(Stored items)
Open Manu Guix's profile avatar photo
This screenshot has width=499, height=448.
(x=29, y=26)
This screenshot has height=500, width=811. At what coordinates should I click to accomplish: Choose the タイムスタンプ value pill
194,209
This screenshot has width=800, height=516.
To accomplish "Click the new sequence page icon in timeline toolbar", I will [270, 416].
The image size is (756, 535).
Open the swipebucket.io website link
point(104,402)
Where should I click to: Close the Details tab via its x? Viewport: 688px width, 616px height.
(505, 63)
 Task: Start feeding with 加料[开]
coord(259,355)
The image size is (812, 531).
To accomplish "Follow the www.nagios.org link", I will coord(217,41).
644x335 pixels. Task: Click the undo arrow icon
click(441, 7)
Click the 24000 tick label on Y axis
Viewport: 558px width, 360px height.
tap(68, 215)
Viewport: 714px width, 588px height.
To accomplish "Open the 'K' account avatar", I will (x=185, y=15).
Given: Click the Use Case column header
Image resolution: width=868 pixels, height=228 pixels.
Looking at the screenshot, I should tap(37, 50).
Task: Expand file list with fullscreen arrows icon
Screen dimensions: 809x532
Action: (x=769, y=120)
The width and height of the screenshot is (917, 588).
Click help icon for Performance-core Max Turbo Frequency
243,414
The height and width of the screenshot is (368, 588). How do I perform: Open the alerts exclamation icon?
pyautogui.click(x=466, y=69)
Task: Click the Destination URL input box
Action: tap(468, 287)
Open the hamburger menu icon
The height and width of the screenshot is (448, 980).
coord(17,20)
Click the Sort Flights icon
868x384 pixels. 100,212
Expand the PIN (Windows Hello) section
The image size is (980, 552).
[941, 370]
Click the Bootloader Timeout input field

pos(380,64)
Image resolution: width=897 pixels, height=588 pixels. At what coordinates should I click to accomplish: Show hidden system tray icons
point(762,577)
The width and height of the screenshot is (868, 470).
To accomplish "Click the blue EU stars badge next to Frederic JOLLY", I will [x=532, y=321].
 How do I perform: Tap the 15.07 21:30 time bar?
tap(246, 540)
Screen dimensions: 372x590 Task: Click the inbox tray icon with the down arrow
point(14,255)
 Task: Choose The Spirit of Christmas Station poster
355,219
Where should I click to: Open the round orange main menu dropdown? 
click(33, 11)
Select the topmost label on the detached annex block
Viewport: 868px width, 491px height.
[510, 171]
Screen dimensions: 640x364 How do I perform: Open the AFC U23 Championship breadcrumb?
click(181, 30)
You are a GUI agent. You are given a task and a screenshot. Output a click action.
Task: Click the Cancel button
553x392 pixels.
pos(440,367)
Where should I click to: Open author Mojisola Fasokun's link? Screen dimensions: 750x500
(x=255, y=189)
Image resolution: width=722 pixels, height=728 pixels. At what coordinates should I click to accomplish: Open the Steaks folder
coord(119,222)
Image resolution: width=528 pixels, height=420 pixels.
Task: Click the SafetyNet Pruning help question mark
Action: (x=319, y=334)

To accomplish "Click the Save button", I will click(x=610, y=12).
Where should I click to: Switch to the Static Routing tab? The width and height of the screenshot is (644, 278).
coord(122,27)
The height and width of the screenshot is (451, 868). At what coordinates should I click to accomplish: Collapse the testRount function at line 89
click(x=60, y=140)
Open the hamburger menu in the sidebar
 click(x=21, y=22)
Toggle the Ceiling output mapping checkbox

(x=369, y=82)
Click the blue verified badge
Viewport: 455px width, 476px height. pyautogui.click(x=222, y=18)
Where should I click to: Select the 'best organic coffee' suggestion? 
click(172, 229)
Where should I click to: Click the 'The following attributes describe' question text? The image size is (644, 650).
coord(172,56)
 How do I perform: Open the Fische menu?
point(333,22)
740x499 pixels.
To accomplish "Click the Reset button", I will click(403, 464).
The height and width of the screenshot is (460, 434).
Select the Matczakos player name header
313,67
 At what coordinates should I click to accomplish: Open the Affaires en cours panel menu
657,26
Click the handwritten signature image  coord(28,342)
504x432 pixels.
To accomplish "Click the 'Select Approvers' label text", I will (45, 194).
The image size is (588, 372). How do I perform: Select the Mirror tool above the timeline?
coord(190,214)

Your instructions:
Copy the data exactly. Leave nothing out.

Output for this exercise:
Open Manu Guix's profile avatar photo
This screenshot has width=499, height=448.
(x=29, y=26)
This screenshot has height=500, width=811. At what coordinates should I click to accomplish: Choose the タイムスタンプ value pill
194,209
This screenshot has width=800, height=516.
To accomplish "Click the new sequence page icon in timeline toolbar", I will [270, 416].
The image size is (756, 535).
Open the swipebucket.io website link
point(104,402)
Where should I click to: Close the Details tab via its x? Viewport: 688px width, 616px height.
(505, 63)
 Task: Start feeding with 加料[开]
coord(259,355)
The image size is (812, 531).
To accomplish "Follow the www.nagios.org link", I will coord(217,41).
644x335 pixels. Task: Click the undo arrow icon
click(441, 7)
Click the 24000 tick label on Y axis
Viewport: 558px width, 360px height.
tap(68, 215)
Viewport: 714px width, 588px height.
To accomplish "Open the 'K' account avatar", I will (x=185, y=15).
Given: Click the Use Case column header
Image resolution: width=868 pixels, height=228 pixels.
Looking at the screenshot, I should tap(37, 50).
Task: Expand file list with fullscreen arrows icon
Screen dimensions: 809x532
Action: (x=769, y=120)
The width and height of the screenshot is (917, 588).
Click help icon for Performance-core Max Turbo Frequency
243,414
The height and width of the screenshot is (368, 588). How do I perform: Open the alerts exclamation icon?
pyautogui.click(x=466, y=69)
Task: Click the Destination URL input box
Action: tap(468, 287)
Open the hamburger menu icon
The height and width of the screenshot is (448, 980).
coord(17,20)
Click the Sort Flights icon
868x384 pixels. 100,212
Expand the PIN (Windows Hello) section
The image size is (980, 552).
[941, 370]
Click the Bootloader Timeout input field

pos(380,64)
Image resolution: width=897 pixels, height=588 pixels. At what coordinates should I click to accomplish: Show hidden system tray icons
point(762,577)
The width and height of the screenshot is (868, 470).
To accomplish "Click the blue EU stars badge next to Frederic JOLLY", I will [x=532, y=321].
 How do I perform: Tap the 15.07 21:30 time bar?
tap(246, 540)
Screen dimensions: 372x590 Task: Click the inbox tray icon with the down arrow
point(14,255)
 Task: Choose The Spirit of Christmas Station poster
355,219
Where should I click to: Open the round orange main menu dropdown? 
click(33, 11)
Select the topmost label on the detached annex block
Viewport: 868px width, 491px height.
[510, 171]
Screen dimensions: 640x364 How do I perform: Open the AFC U23 Championship breadcrumb?
click(181, 30)
You are a GUI agent. You are given a task and a screenshot. Output a click action.
Task: Click the Cancel button
553x392 pixels.
pos(440,367)
Where should I click to: Open author Mojisola Fasokun's link? Screen dimensions: 750x500
(x=255, y=189)
Image resolution: width=722 pixels, height=728 pixels. At what coordinates should I click to accomplish: Open the Steaks folder
coord(119,222)
Image resolution: width=528 pixels, height=420 pixels.
Task: Click the SafetyNet Pruning help question mark
Action: (x=319, y=334)

To accomplish "Click the Save button", I will click(x=610, y=12).
Where should I click to: Switch to the Static Routing tab? The width and height of the screenshot is (644, 278).
coord(122,27)
The height and width of the screenshot is (451, 868). At what coordinates should I click to accomplish: Collapse the testRount function at line 89
click(x=60, y=140)
Open the hamburger menu in the sidebar
 click(x=21, y=22)
Toggle the Ceiling output mapping checkbox

(x=369, y=82)
Click the blue verified badge
Viewport: 455px width, 476px height. pyautogui.click(x=222, y=18)
Where should I click to: Select the 'best organic coffee' suggestion? 
click(172, 229)
Where should I click to: Click the 'The following attributes describe' question text? The image size is (644, 650).
coord(172,56)
 How do I perform: Open the Fische menu?
point(333,22)
740x499 pixels.
To accomplish "Click the Reset button", I will click(403, 464).
The height and width of the screenshot is (460, 434).
Select the Matczakos player name header
313,67
 At what coordinates should I click to accomplish: Open the Affaires en cours panel menu
657,26
Click the handwritten signature image  coord(28,342)
504x432 pixels.
To accomplish "Click the 'Select Approvers' label text", I will (45, 194).
The image size is (588, 372). How do I perform: Select the Mirror tool above the timeline?
coord(190,214)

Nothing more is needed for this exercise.